Things may normalize beyond July. But no one knows what ‘s that the new normal. A few buyers (stores and brands) of our textile exports are filing bankruptcies. Some more are to follow. Tourism is on decline. Demand of bed sheets and towels from hotels and motels is likely to fall. Generally, tourist spends on textile during travel.

The flipside is that US nationalist spirit to counter China economically will grow post-COVID. Pakistan partially exports yarn and cotton cloth to China. The value is being added in China before reaching final destination (US is the biggest costumer). Now that value addition business is on offing for Pakistan. There were signs of moving away from China in the US prior to COVID. This is to grow further.

Other manufacturing exports tale is similar. The silver lining is in food exports, which fell by mere 6 percent from March 20; but the fall was already visible in March (as demand from China was slow due to earlier lockdown). Rice is one rare item where exports actually picked up in lockdown. The lesson to learn is that we should focus more on agriculture value addition (apart from textile).

In case of imports, the lag is even in shipment delay. PBS data shows imports are down by mere 3 percent (MoM) in April. The imports already fell by 21 percent (MoM) in March, thanks to falling oil prices. In April imports fell by 32 percent (YoY). Still the number in April is higher. The demand in lockdown during April was miserably low for a few sectors but parts/raw material import did not fall proportionately.

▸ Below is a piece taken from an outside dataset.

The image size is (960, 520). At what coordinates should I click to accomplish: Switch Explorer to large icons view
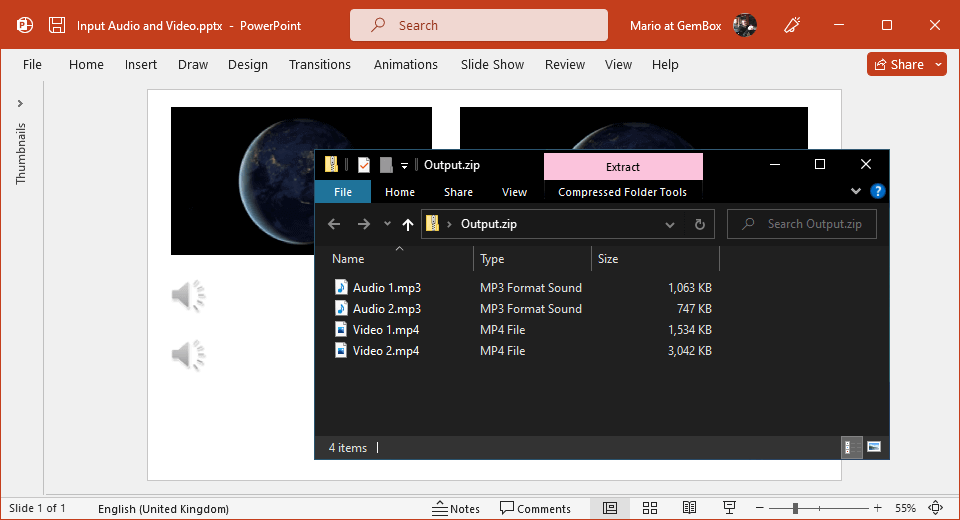coord(873,447)
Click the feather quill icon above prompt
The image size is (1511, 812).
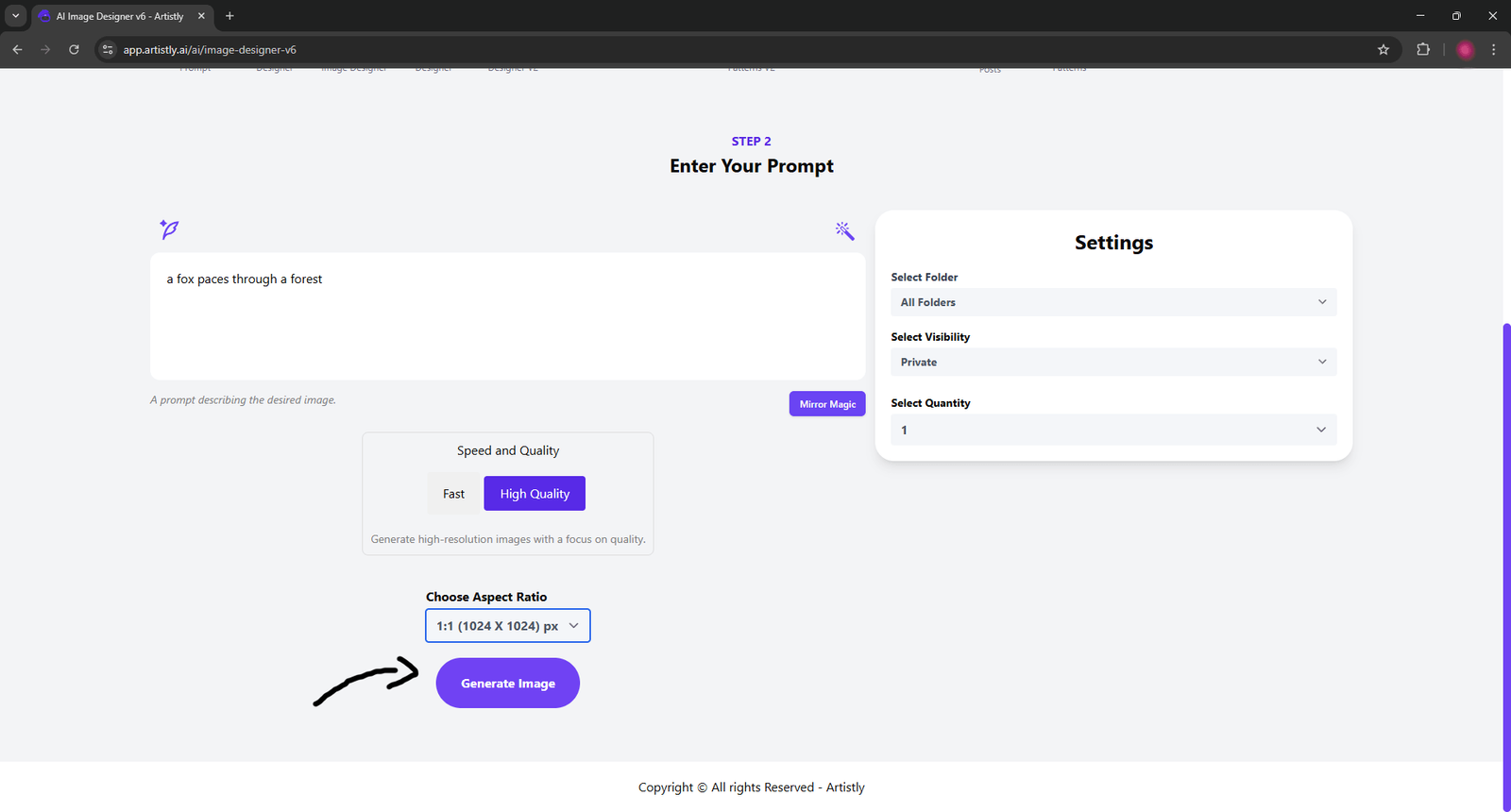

For example, there were no car sales (and no production) in April as OEM plants were closed. But CKD car parts import increased by 44 percent (MoM) in April. Similar is the story of chemicals and many other parts imports. Imports work on LC openings and pending orders were being shipped in April. Now inventories are being created. The imports orders are likely to slow down and this will lower PBS import bill in May to around $2.3-2.5 billion. SBP payment based imports fell to $3.2 billion in April and that number will come down in May and June as well

The low oil prices are to play a role as well. Brent price averaged at $63.6/barrel in Jan and thereafter it's on a slide. it fell to $55/barrel in Feb to 433/barrel in March and $23.4/barrel in April. RLNG import contract from Qatar is linked to Brent (with a lag), the benefit of which will start showing in May.

Thus, imports to remain around $2.3-3 billion per month in next 2-3 months before things to come to a new normal. The imports fall could have been a reason for lesser official remittances decline. Under invoicing in imports and smuggling is a known fact in Pakistan. The undeclared import amounts have to settle outside the official system through Hundi/Hawala system. Usually that amount is netted off through remittances sent bank home. No money to cross border. Since imports are down, there is no (or less) hundi/hawala option for unofficial remittances. These are probably then sent back through official channels.

The fact that Pakistan remittances fell by mere 5 percent versus over 20 percent decline in case of Bangladesh manifests that there is more to the story. Going forward, remittances are likely to fall due to job losses in the Middle East. That impact could be permanent. Imports are to pick up invariably if the economic growth is to pick up. The catch is in building exports in a new post COVD era.